ここからは山道で、段々と道路沿いの樹木が色濃くなってくる。すれ違う車の数も減り、道幅も狭くなってくる。川が近いせいかトンボがたくさん飛んでいる。曲がりくねった道の先におそらく今日泊まる宿の建物が見えてくる。」
彼女は音読をやめると窓の外を一瞥し、こちらに向き直る。今日は瞳の色が緑色で、いつもよりシャープな印象がある。窓の外の光を受け、髪が白く輝いている。西陽が強く差し込む時間帯なので、部屋全体に斜めの線が広がり、切り取られた壁の幾何学模様がそこだけ浮いているように見える。眩しいけれど目をそらすほどではなく、温度を感じさせない光は静寂を可視化したもののように見える。
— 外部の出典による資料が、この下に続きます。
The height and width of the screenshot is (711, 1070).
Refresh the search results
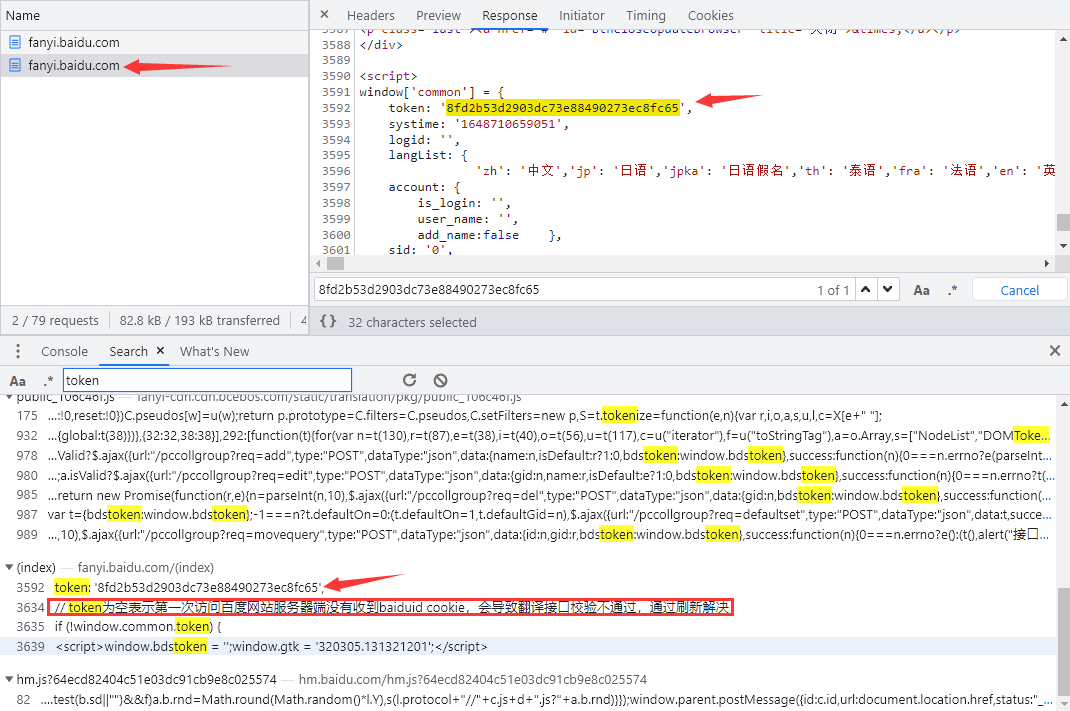(409, 380)
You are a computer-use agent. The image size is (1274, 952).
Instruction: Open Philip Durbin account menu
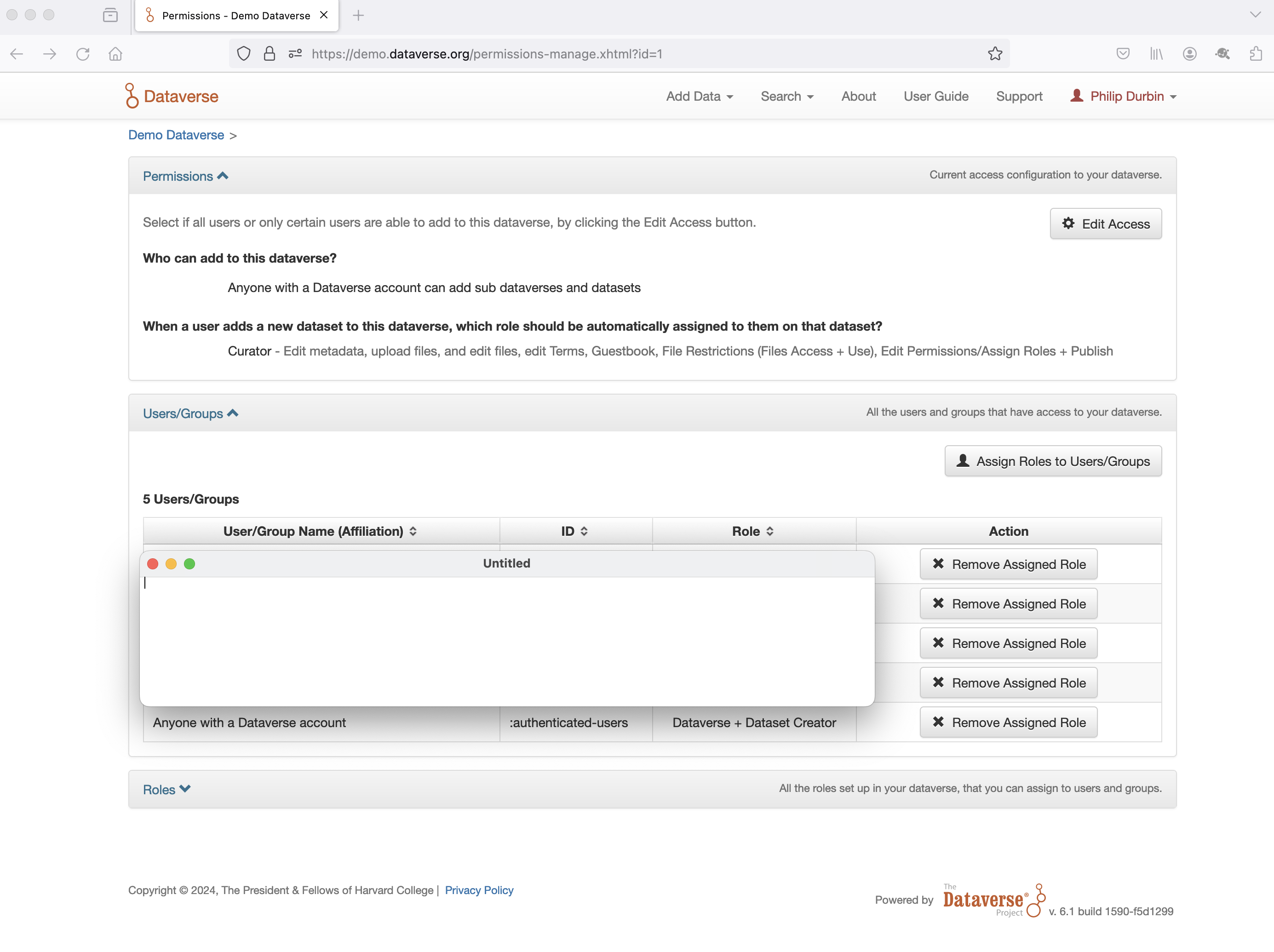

旅行記というのは書籍の中でもポピュラーなジャンルだ。古くは航海日誌であり、命をかけたフロンティアの開拓から始まり、世界地図がない時代の手探りな世界の描写はそれはそれで興味深い。異文化交流、征服、貿易、世界をくまなく動き回る人々の書き遺した記録は、独自の視点で描かれており、その当時の時代背景や利害関係、興味や関心の移ろいといったものを色濃く反映している。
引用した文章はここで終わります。